Prompt: Each line from the one containing "Party Casino 10 Free (565, 1478)" through the last line of the records below is to be set down exactly; the rest stays out.

Materials provided:
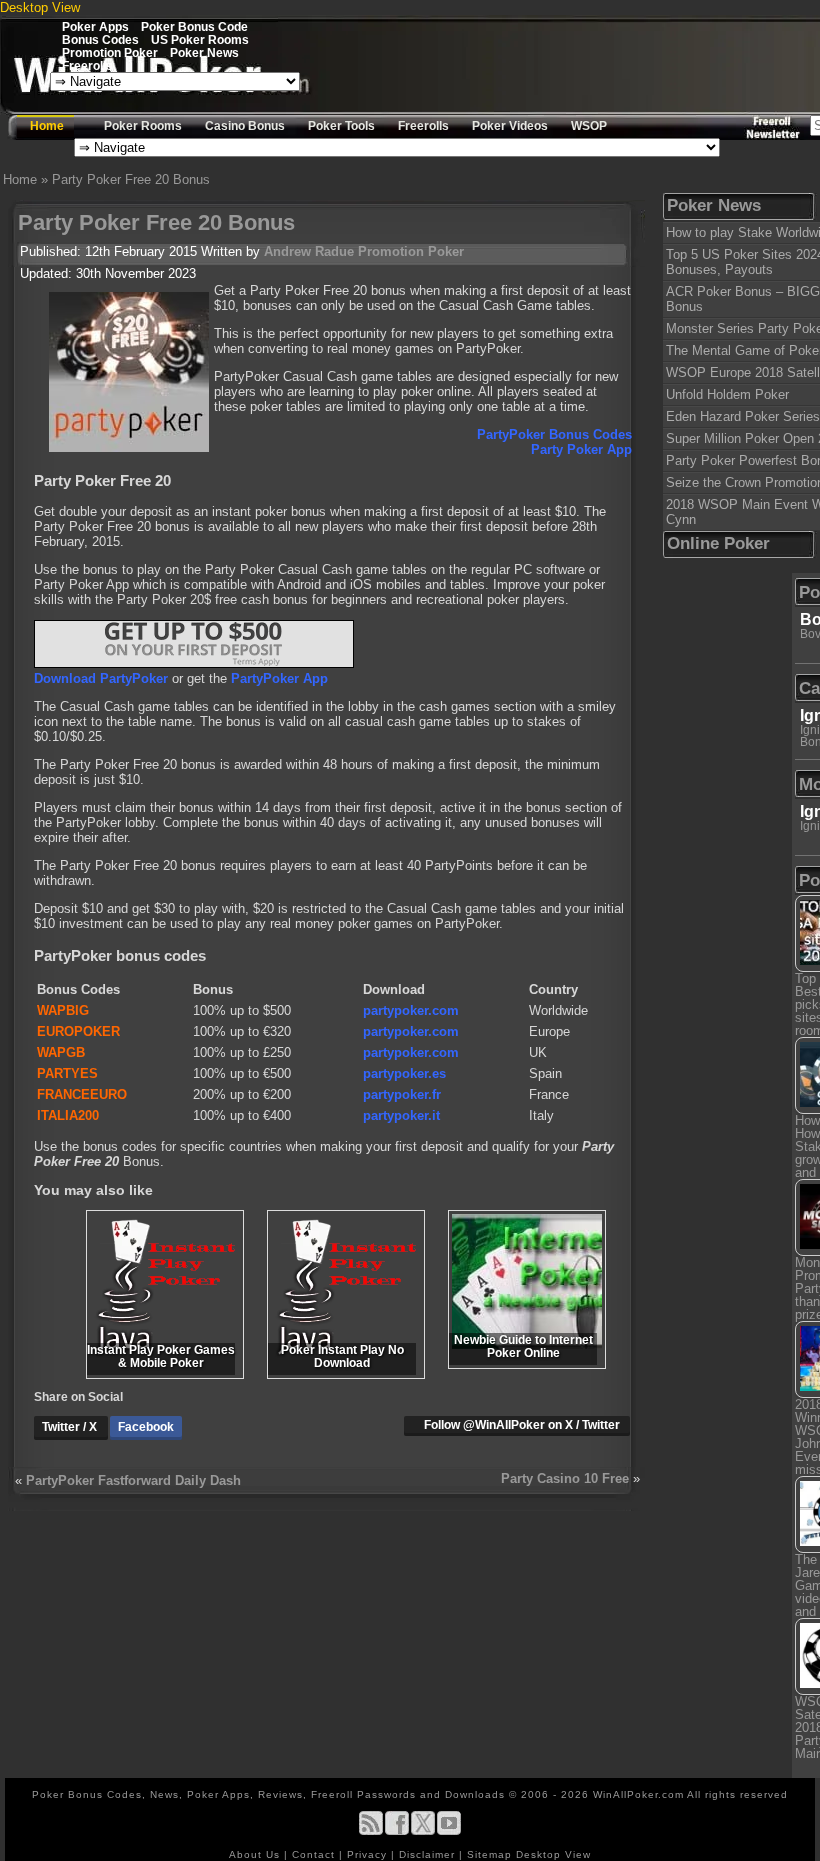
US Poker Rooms (200, 39)
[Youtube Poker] (449, 1831)
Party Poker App (581, 449)
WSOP (589, 126)
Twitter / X (71, 1427)
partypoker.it (401, 1115)
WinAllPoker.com (638, 1794)
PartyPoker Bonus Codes (554, 434)
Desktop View (40, 7)
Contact (315, 1854)
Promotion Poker (110, 52)
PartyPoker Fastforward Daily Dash (133, 1480)
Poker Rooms (143, 126)
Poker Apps (95, 26)
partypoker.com (411, 1010)
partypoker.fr (402, 1094)
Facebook (146, 1427)
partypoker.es (404, 1073)
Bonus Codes (100, 39)
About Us (256, 1854)
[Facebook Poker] (397, 1831)
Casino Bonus (245, 126)
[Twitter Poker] (423, 1831)
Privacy (369, 1854)
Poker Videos (510, 126)
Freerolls (87, 65)
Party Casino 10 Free (565, 1478)
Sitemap (489, 1854)
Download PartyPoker (101, 678)
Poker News (204, 52)
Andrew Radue (309, 251)
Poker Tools (341, 126)
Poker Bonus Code (194, 26)
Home (47, 126)
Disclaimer (429, 1854)
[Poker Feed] (371, 1831)
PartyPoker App (279, 678)
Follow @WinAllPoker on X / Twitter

Task result:
Party Casino 10 Free (565, 1478)
Sitemap (489, 1854)
Download PartyPoker (101, 678)
Poker News (204, 52)
Andrew Radue (309, 251)
Poker Tools (341, 126)
Poker Bonus Code (194, 26)
Home (47, 126)
Disclaimer (429, 1854)
[Poker Feed] (371, 1831)
PartyPoker App (279, 678)
Follow @WinAllPoker on X / Twitter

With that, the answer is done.